New York City, USA — The suicide rate among New York cab drivers skyrocketed in the past few years as they struggle to pay their debt and earn a living. Powerful industry leaders put ridesharing services like Uber and Lyft to blame – but a recent New York Times investigation says otherwise.
The report shows that the financial crisis can be traced back to a handful of industry officials who artificially inflated the price of a medallion – which eventually leads to a damning collapse.
Over the last ten years, powerful leaders duped thousands of cab drivers with reckless loans and made millions of dollars. In fact, the price of a medallion reached more than $1 million. Their poor and corrupt business practice generated huge profits and made themselves multimillionaires.
All of these at the expense of thousands of cab drivers.
Nowadays, these taxi medallions are worth less than $200,000. With the plummeting value of these permits, many retiring cab drivers find themselves trapped with a million-dollar debt they are unable to pay. More than 950 medallion owners have filed for bankruptcy and thousands more barely getting by.
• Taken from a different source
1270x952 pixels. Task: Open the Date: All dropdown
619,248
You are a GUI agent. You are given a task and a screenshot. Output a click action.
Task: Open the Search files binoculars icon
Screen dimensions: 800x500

Following this alarming information, the state attorney general’s office said Monday it had opened an inquiry to determine if the lenders engaged in any illegal activity.
“These allegations are serious and must be thoroughly scrutinized,” an office spokeswoman stated.
Mayor Bill de Blasio also launched a 45-day review which aims to “identify and penalize brokers who have taken advantage of buyers and misled city authorities”. Furthermore, the mayor states that the results of the investigation will help set down strict new rules that will prevent industry leaders from hurting hard-working drivers.
“It’s unacceptable to prey on hardworking New Yorkers trying to support their families and we’ll do all that we can to put an end to it,” the mayor said.
City councilor Mark Levine reveals that he is currently drafting a bill that would force lenders to sell at discounted prices. “We have an obligation now to find some way to offer relief to the driver-owners whose lives have been ruined,” he said.
As of now, lenders have not given any response to the controversy.